The Problem Contracts Solve

Without contracts, the boundary between a producer and a consumer is implicit. The producer treats their table or topic as a private internal detail; the consumer builds critical logic on top of it; neither knows about the other. Then the producer ships a "harmless" refactor:

-- Producer's migration, Tuesday afternoon
ALTER TABLE orders RENAME COLUMN total TO order_total;
ALTER TABLE orders ALTER COLUMN status TYPE int USING status_to_code(status);

Wednesday morning, three dashboards are blank, a fraud model is scoring on nulls, and nobody connected the change to the breakage. The producer never knew the consumers existed. A data contract makes that dependency explicit and the change impossible to ship silently.

Anatomy of a Data Contract

A contract is a machine-readable document describing the shape, semantics, and guarantees of a dataset.

# contracts/orders.yml
dataset: production.orders
version: 2.1.0
owner: orders-team
description: One row per customer order, emitted on order completion.

schema:
  - name: order_id
    type: string
    required: true
    unique: true
    description: UUID, stable for the life of the order
  - name: customer_id
    type: string
    required: true
    description: FK to customers.customer_id
  - name: order_total
    type: decimal(12,2)
    required: true
    constraints: [">= 0"]
    description: Total in NZD including tax
  - name: status
    type: string
    required: true
    enum: [pending, shipped, delivered, cancelled]

guarantees:
  freshness: "available within 15 minutes of order completion"
  uniqueness: "order_id is unique"
  retention: "90 days"

consumers:
  - team: finance
    usage: daily revenue reporting
  - team: ml-platform
    usage: fraud model features

compatibility: backward   # how this schema may evolve (see below)

The contract names: the schema (fields, types, constraints), the semantic meaning of each field, operational guarantees (freshness, uniqueness, retention), the known consumers, and - critically - the compatibility mode that governs how it may change.

Serialization Formats

A contract needs a concrete encoding for the data on the wire.
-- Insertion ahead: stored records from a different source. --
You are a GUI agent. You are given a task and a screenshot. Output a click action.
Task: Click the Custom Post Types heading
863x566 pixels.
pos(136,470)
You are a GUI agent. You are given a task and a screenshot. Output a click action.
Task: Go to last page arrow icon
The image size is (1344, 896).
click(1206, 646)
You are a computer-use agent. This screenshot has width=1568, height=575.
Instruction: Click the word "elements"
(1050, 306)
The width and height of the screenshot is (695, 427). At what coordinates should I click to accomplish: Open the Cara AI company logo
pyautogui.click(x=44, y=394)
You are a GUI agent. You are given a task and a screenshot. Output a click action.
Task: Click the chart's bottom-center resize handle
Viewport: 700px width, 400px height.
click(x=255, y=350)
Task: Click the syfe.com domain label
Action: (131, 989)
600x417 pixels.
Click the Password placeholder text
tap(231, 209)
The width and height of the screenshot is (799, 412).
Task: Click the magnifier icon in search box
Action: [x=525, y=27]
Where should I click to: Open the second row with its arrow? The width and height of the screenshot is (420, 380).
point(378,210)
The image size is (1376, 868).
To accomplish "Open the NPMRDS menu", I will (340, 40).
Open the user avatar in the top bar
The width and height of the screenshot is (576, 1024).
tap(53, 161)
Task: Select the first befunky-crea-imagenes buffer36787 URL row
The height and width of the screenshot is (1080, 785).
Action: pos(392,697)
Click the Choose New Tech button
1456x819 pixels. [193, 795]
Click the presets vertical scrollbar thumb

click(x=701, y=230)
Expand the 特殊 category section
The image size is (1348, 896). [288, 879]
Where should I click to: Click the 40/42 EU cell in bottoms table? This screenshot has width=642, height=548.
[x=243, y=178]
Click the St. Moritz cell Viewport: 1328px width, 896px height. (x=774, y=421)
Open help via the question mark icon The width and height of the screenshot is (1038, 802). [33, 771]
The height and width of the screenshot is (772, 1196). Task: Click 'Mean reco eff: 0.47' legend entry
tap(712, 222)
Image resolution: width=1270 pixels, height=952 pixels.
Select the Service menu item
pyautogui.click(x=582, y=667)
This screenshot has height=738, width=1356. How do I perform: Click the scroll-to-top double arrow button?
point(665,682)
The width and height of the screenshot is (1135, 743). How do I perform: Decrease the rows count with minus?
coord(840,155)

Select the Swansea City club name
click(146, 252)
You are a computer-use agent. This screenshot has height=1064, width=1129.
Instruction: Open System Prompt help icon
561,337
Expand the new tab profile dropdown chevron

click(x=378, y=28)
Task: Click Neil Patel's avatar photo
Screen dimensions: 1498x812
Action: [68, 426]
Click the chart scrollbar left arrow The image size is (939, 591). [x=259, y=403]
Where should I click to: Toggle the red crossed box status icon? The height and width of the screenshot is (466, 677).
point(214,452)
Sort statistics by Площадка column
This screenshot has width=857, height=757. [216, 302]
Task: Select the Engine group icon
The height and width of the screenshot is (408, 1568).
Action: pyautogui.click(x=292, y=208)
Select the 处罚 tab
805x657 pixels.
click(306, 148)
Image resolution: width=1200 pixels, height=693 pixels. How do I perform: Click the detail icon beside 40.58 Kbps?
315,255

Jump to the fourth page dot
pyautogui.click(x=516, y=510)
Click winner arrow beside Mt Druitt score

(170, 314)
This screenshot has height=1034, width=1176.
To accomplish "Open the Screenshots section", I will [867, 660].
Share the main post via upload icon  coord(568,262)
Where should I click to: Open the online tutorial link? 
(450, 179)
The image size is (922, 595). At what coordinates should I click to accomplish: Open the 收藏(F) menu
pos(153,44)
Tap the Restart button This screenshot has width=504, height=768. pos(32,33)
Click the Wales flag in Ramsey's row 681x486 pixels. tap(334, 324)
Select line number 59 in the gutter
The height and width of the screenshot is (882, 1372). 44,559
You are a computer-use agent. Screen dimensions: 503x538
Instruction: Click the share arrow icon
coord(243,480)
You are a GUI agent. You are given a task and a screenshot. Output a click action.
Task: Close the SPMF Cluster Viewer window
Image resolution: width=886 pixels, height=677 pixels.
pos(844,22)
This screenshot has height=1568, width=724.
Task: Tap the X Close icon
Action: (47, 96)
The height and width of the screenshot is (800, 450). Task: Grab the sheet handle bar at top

Three formats dominate, especially in streaming (see Stream Processing).

FormatEncodingSchema locationStrength
AvroBinary, compactSeparate .avsc, registryRich evolution rules, streaming-native
ProtobufBinary, very compact.proto definitionSpeed, strong typing, gRPC
JSON SchemaText (JSON).json schema docHuman-readable, web-friendly

Avro

Avro is the default for Kafka-based pipelines. The schema is separate from the data, evolution rules are well-defined, and it integrates tightly with schema registries.

{
  "type": "record",
  "name": "Order",
  "namespace": "com.company.orders",
  "fields": [
    {"name": "order_id", "type": "string"},
    {"name": "customer_id", "type": "string"},
    {"name": "order_total", "type": {"type": "bytes", "logicalType": "decimal", "precision": 12, "scale": 2}},
    {"name": "status", "type": {"type": "enum", "name": "Status",
        "symbols": ["pending", "shipped", "delivered", "cancelled"]}},
    {"name": "promo_code", "type": ["null", "string"], "default": null}
  ]
}

Note promo_code: a nullable union with a default. This is the pattern that makes a field safe to add - old readers that do not know about it still work, because there is a default.

Protobuf

Protobuf is the choice when you want maximum performance and strong typing, often alongside gRPC services. Field numbers (not names) are the wire identity, which gives it clean evolution semantics.

syntax = "proto3";
package company.orders;

message Order {
  string order_id    = 1;
  string customer_id = 2;
  int64  total_cents = 3;   // integer cents avoids float rounding
  Status status      = 4;
  optional string promo_code = 5;  // new field; old readers ignore #5

  enum Status {
    PENDING   = 0;
    SHIPPED   = 1;
    DELIVERED = 2;
    CANCELLED = 3;
  }
}

JSON Schema

JSON Schema wins on readability and is ideal for HTTP/event payloads where humans and web tooling read the data directly.

{
  "$schema": "https://json-schema.org/draft/2020-12/schema",
  "title": "Order",
  "type": "object",
  "required": ["order_id", "customer_id", "order_total", "status"],
  "properties": {
    "order_id":    {"type": "string", "format": "uuid"},
    "customer_id": {"type": "string"},
    "order_total": {"type": "number", "minimum": 0},
    "status":      {"type": "string", "enum": ["pending", "shipped", "delivered", "cancelled"]},
    "promo_code":  {"type": ["string", "null"]}
  },
  "additionalProperties": false
}

Schema Registry

A schema registry is a central service that stores schemas, assigns versions, and enforces compatibility rules at write time. Producers register their schema; the registry rejects a new version that would break the configured compatibility. This moves enforcement from "hope nobody breaks it" to "the system will not let you break it."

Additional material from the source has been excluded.